For me, the end result was a moderately dark shade of blue - like water on a polluted shoreline. Not enough white for my taste.
I know my viewpoint is entirely subjective (so don’t get uptight, Rick :). I guess that is what I am interested in seeing from the comments on this board: what people liked and what they didn’t.
anon | Feb 29, 2008 | Reply
HELEN,
The documentary was great. Thanks for all your hard work.
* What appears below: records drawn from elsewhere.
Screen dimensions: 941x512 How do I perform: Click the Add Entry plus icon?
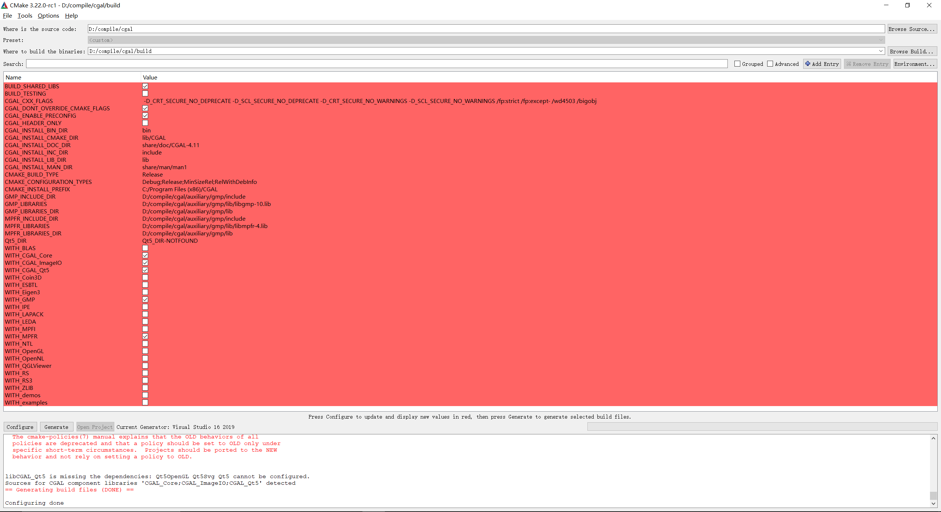click(x=808, y=64)
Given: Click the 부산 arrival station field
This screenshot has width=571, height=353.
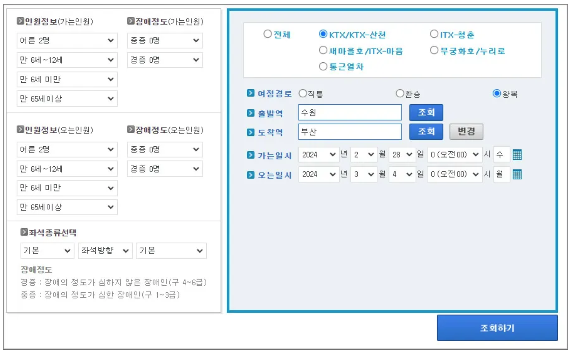Looking at the screenshot, I should point(349,132).
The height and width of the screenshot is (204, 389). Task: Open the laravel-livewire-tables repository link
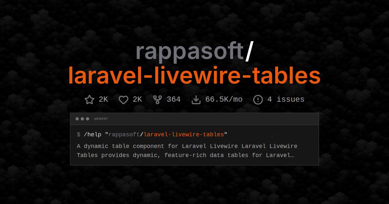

Tell these crybabies to stick it.
tiredmormon | Mar 10, 2008 | Reply
I think that regardless of the diatribe and/or rhetoric of Mr. and Mrs.Sunstone or Peter Priesthood and Molly Mormon, this documentary presents an important perspective. A perspective that is just as interesting as Elder Packer’s and Mr. and Mrs. Tanner’s. I frankly find it interesting.
Paracelsus
Paracelsus | Mar 11, 2008 | Reply
“Iād like to meet the Sunstoner equivalent of Merlin K. Jensen.”
His name is Dan Wotherspoon, and I’m sure he’d be happy to talk to you any time.
Rick Jepson | Mar 11, 2008 | Reply
Intellectually stimulating while beggingly lacking of the Spirit adds up to just another person talking about Mormonism.
Stephen Godwin | Apr 13, 2008 | Reply
I’m so grateful for Helen’s tremendous work. I think the documentary WAS fair and objective–and accurate. As a gay Reform Mormon, I welcome this film, and hope that it will open the door for other documentary film makers to explore the Mormon present (not just LDS, but Community of Christ, FLDS, polygamists, New Order Mormons, Reform Mormons, etc.) and–perhaps more importantly–the Mormon PAST.
Mormon history is American history. Next to the Civil War, I think the Mormon story is the most important story of 19th century American history. The nation’s response to Mormonism and polygamy resulted in a new interpretation of the First Amendment.(One could make the case that the 19th century American response to Mormonism more or less killed the original intent of the First Amendment.)
Because of this the Mormon story belongs equally to ALL Americans. LDS Church officials and LDS Church members do not have sole claim to Mormonism; nor do they have final say on what Mormonism is and isn’t.
In the coming decades the diversification of Mormons will continue. In the centuries to come the LDS institution and its Priesthood leaders will no more speak for ALL Mormons any more than the Catholic Church speaks for all Christians.
Thank you, Helen! I hope your film in but the first in a long line of high quality, objective explorations of my religious heritage and tradiiton.
Rob Lauer | May 8, 2008 | Reply
If only there was some fair balance to all this high-minded, intellectual, “blue” discussion of Mormonism so obviously devoid of the true spirit.
I think the church should consider publishing it’s own monthly magazine or maybe even having a semi-annual conference. Then underrepresented folks like B.K.Packer would finally have a voice within Mormonism.
: )
Rick Jepson | May 9, 2008 | Reply
Rob, well said!!
As mentioned elsewhere a year ago when this film first screened on national PBS, I believe its greatest value will be seen historically in its having initiated what had been missing in all versions of Mormon society and culture from its historical beginnings, namely “glasnost” [or *openness*]. But Helen’s film illustrates a different kind of “glasnost” from the Soviet version: that is, it is a creative and assertive move inspired by *grass roots* levels. In contrast, the Soviet version was imposed from its new (KGB trained) top leadership, whereas I doubt that Soviet grass roots had much to do with it at all. It took the initiative of a visionary who had access to the real facts confronting his society and country. He and his colleagues were thus forced to design a new strategy to deal with an accurate assessment of the world condition. The result was virtually a bloodless revolution.
May our Mormon culture and its various societies be so fortunate as to experience such a long overdue transformation.